# Metromile pays for chip repair, but windshield replacement is full deductible.



## RockinEZ (Apr 29, 2015)

My windshield was hit by rocks today. Metromile paid for 3 windshield chip repairs today. I was informed if the chips spread to cracks, I would have to pay the full deductible.
Chip repair guy told me he would replace the entire windshield for less than the $250 deductible. He says he uses good glass, not the Chinese replacements. 

There were actually 5 chips, but the windshield guy told me that if he charged for more than 3, Metromile would require me to replace the windshield. 

The repair consists of a tiny rotary tool touch up, a drop of glue covered by a plastic sheet. Let dry one minute in full sun. Scrape off excess glue with razor blade. Takes seconds and costs Metromile $65/repair. 
I could see becoming a chip repair guy at that rate. 

At least they paid for the chip repair. My old insurance company Wawanesa covered windshield replacement with out deductible. 

Uber requires us to make changes we really would not like to make. I miss Wawanesa, but they would CXL me if they even suspected I was driving for a TNC.


----------



## nikb (Mar 21, 2015)

Unfortunately, not all insurance has a "glass-no deductible". Even State Farm doesn't have it.


----------

• **PROBLEM A**
In the forum thread about Metromile, how much does each chip repair cost Metromile?
The records that follow are unrelated to the forum thread.

• **DATA FOR PROCESSING**
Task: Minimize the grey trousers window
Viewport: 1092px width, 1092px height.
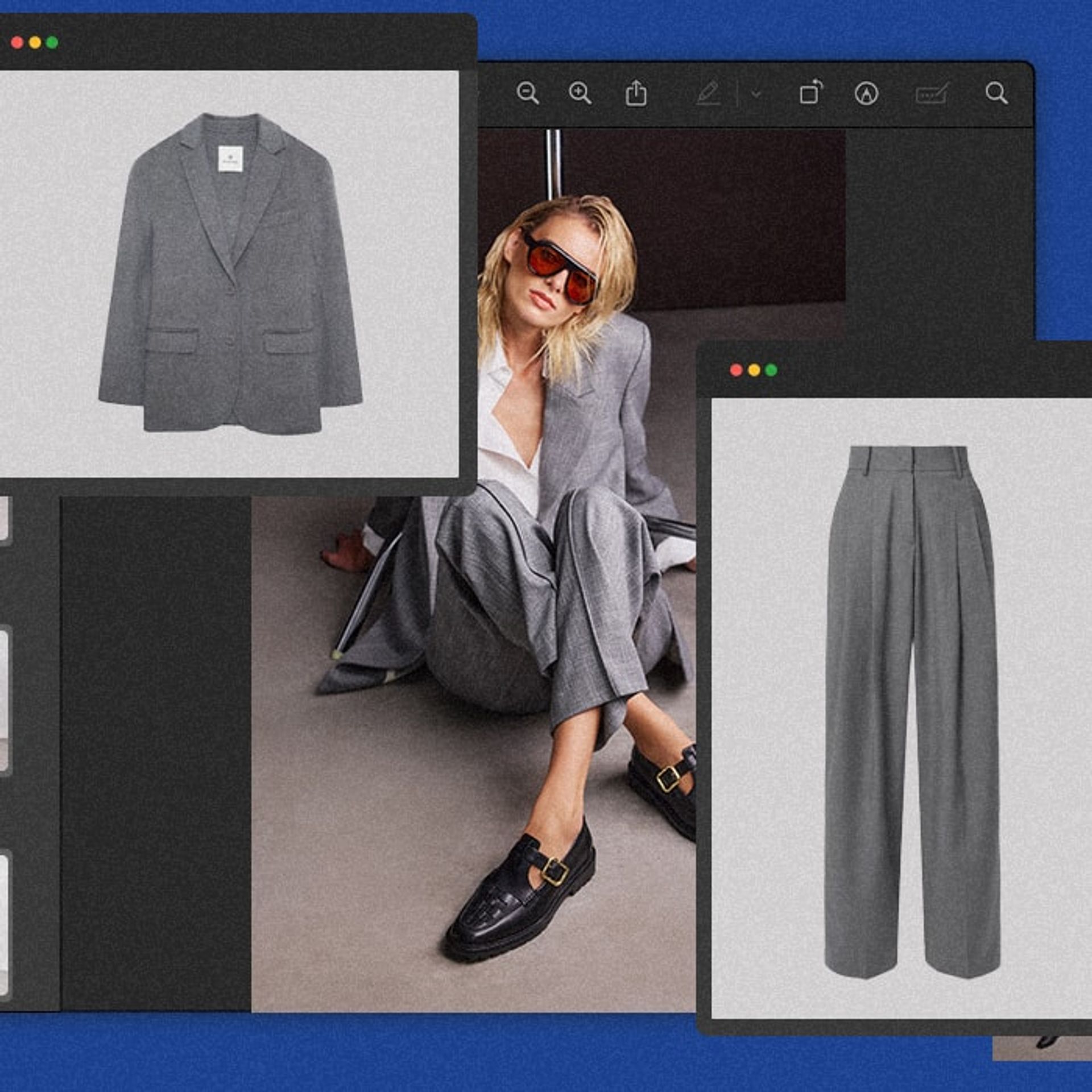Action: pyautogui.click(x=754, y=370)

--

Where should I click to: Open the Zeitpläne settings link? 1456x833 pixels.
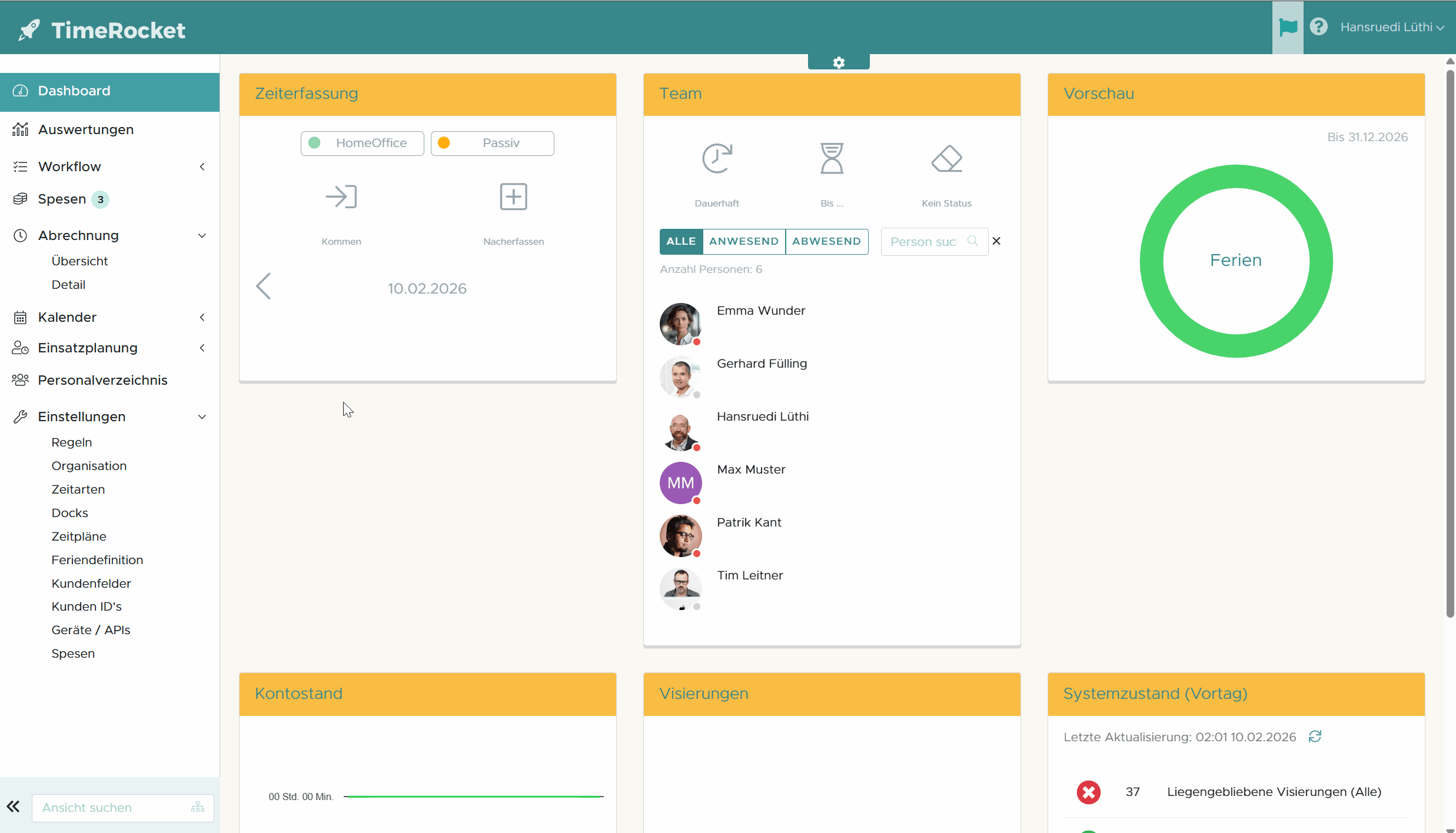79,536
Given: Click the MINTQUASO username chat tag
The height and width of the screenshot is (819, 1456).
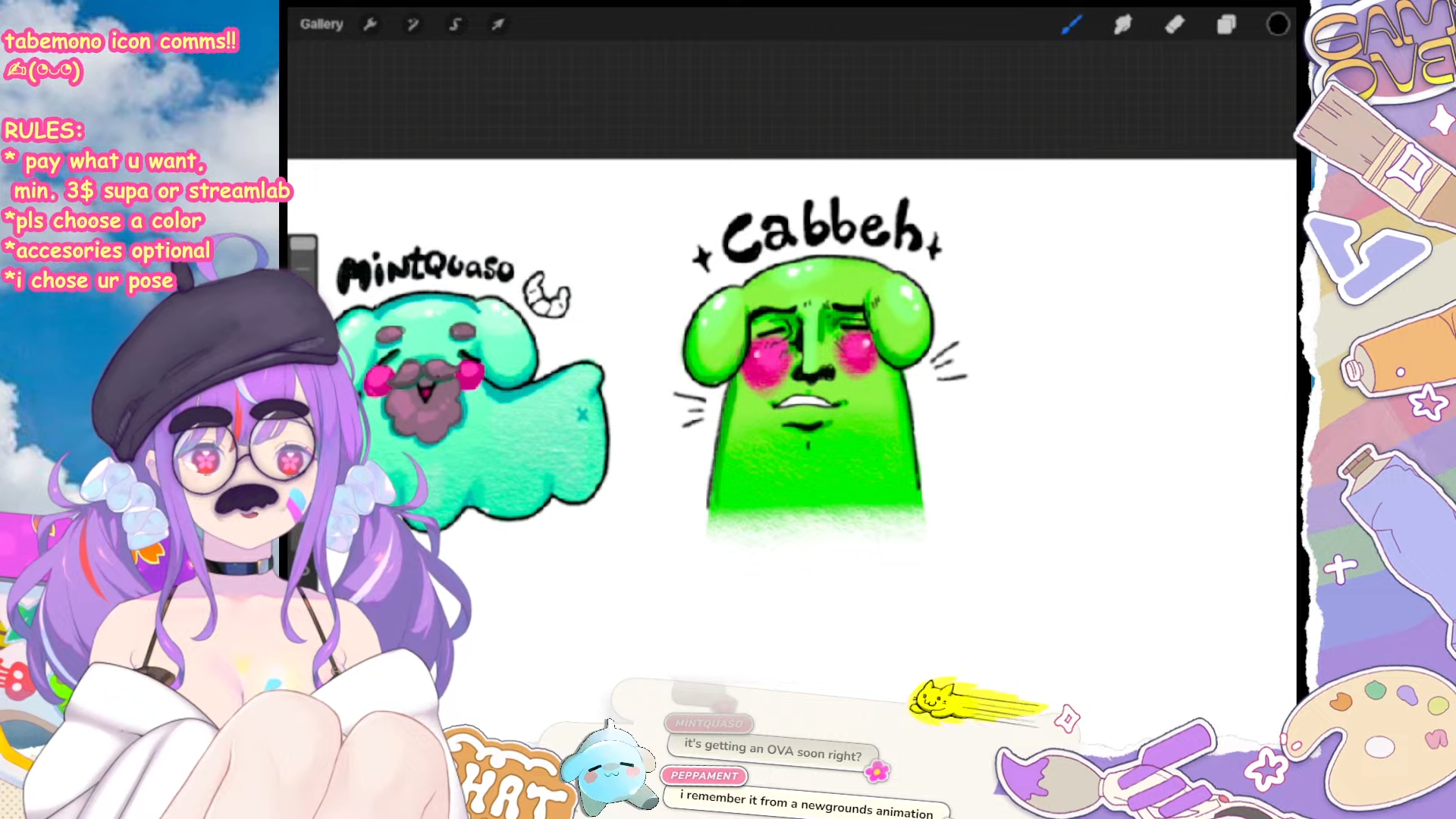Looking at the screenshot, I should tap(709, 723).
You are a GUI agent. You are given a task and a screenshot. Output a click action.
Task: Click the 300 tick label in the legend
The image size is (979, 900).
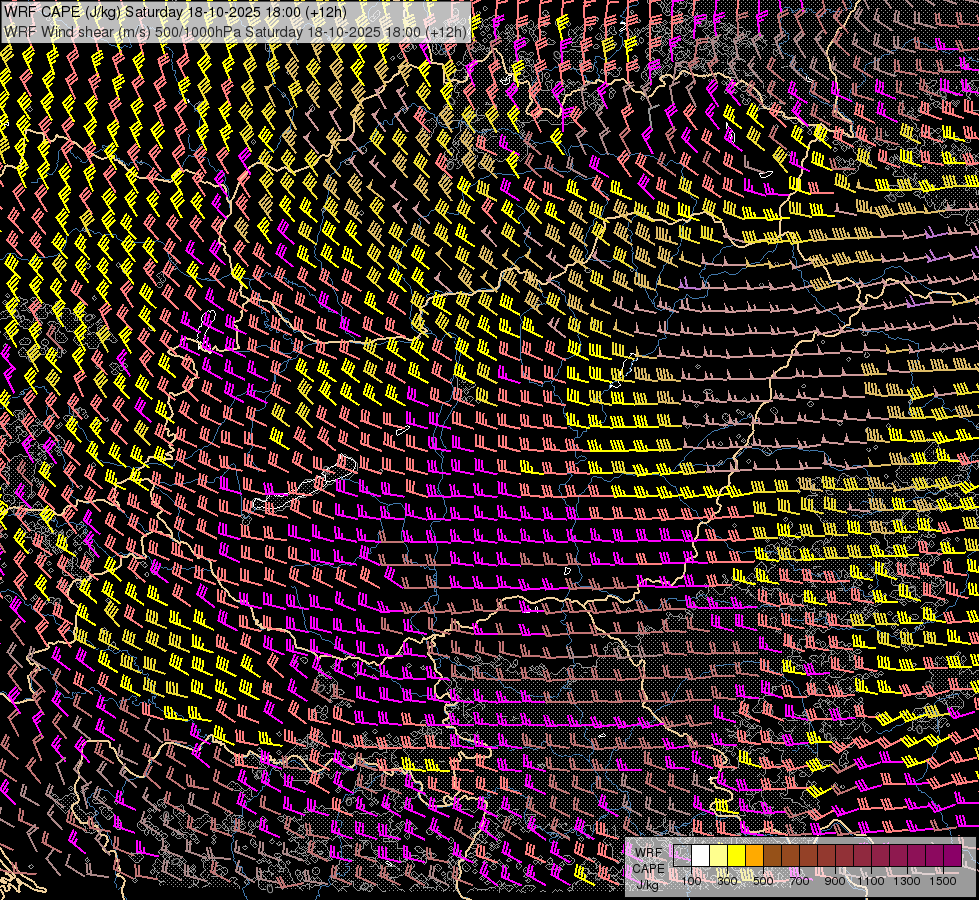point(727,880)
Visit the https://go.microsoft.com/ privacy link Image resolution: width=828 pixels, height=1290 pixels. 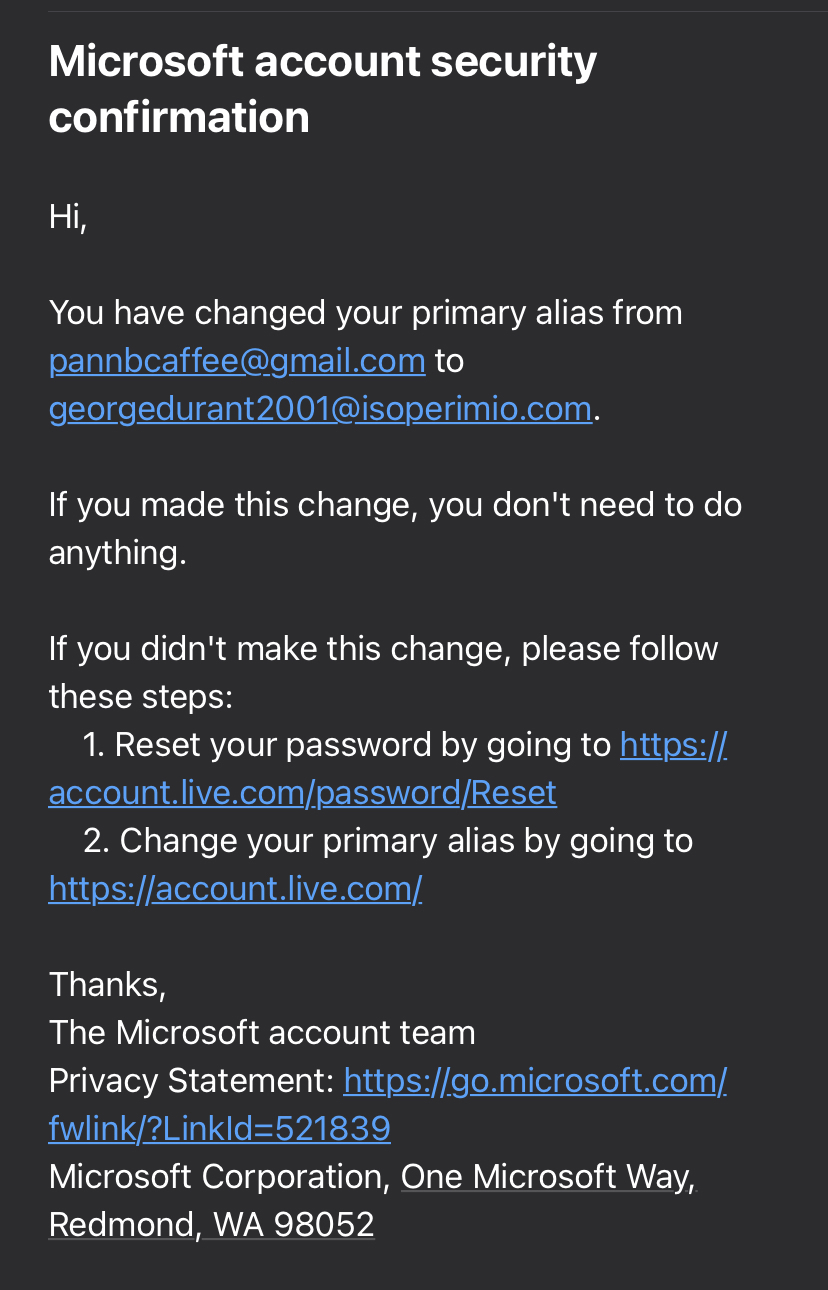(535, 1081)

• **PROBLEM B**
Rewrite the records starting at the line containing "Task: Minimize the grey trousers window" and ending at the line containing "Action: pyautogui.click(x=754, y=370)", requests included, increasing each coordinate in the answers by 109. Leave the pictures out.

• **EXPECTED OUTPUT A**
Each chip repair costs Metromile $65.

• **EXPECTED OUTPUT B**
Task: Minimize the grey trousers window
Viewport: 1092px width, 1092px height.
Action: pyautogui.click(x=863, y=479)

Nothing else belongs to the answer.